To describe the storyline would be to give too much away, and in a strange way, the storyline is almost secondary to what the characters feel and how they react. The whole tale is told is a series of intensely emotional scenes where in some cases a long time has passed and the relationships of the four protagonists have shifted all over again - we often don't have a clue where each character's at until it comes out in the conversation. And it all plays out against a realistic backdrop of contemporary London where real people live, away from the Buckingham Palaces and Tower of Londons.
Some people will dislike it, believing themselves above the pathetic behaviour and insecurity of the characters. If you're in a completely happy relationship or marriage and don't have eyes for anyone but your partner, enjoy it - you're lucky. That's what Nichols is saying; the human heart is a very dangerous thing and if the complications of desire ever find you, watch out - you never know when you'll end up in the same quagmire.
If you've ever been left or hurt, fallen in love or been with someone and fallen in love with someone else - even if you've had an argument with your partner about the insecurity of your feelings - you'll range between nodding knowingly and shedding tears as you watch the whole heart-wrenching debacle. And if you've never been in a relationship or fallen in love, let a talented director and four very good actors show you what you're in for.
The flow of the story is tightly wound enough to be engaging while each scene is given enough elbow room to flow just like real life. And just like real life, it leaps nimbly between agonising and hilarious in the blink of an eye.
Roberts and Law both live up to their superstar status and Clive Owen plays a great character wonderfully. He's a great talker with a paradoxical presence; both profane and tender. He gets all the funny lines and you realise what a good performer he is when he isn't wasting his time trying to stare nobly into the distance like in King Arthur.
But all eyes will quite literally be on Natalie Portman as Alice. To the dismay of teenage boys everywhere, she convinced Nichols to cut her fully nude scenes from the film, but she still displays a sequined g-string and bra top. Despite her beauty however, something about her fails to convince as a woman who makes her living turning men on by undressing - there's a girlish quality about her that just doesn't sell it. Maybe that was what Nichols was after, knowing the only way men could desire her (as Owen does in one of his pivotal scenes) is in a daze of drunkenness.
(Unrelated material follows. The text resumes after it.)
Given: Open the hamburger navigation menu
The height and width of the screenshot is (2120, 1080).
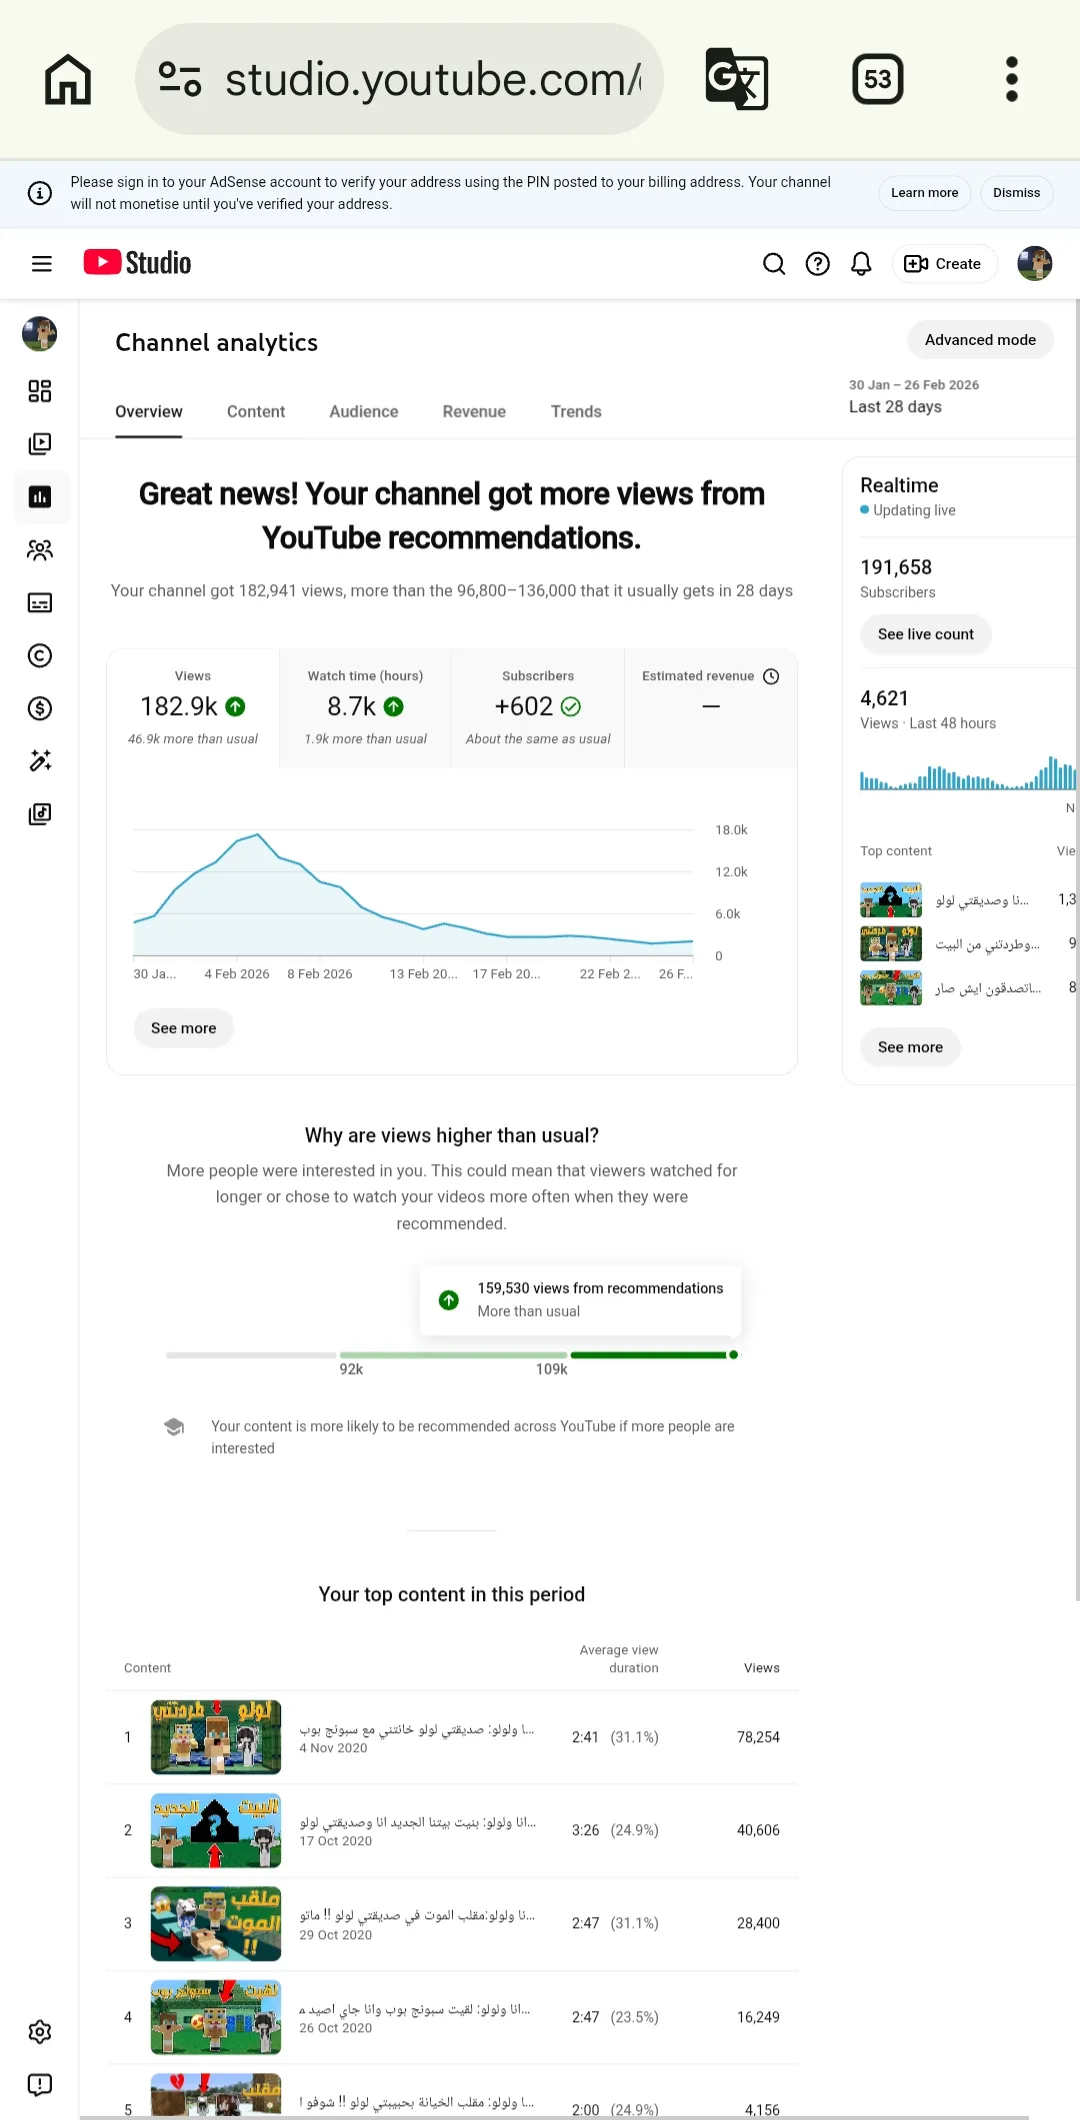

Alice also harbours a secret that's given away in the final frames and sets her up as the smartest of the bunch but it almost threatens to take the impact away from the rest of the proceedings.
It's lewd and confronting, as real life sometimes is when nobody's there to make sure it gets a PG rating, but that's the one reason to go and see it; Closer is a huge slice of reality, like reality TV but finally about a subject that matters.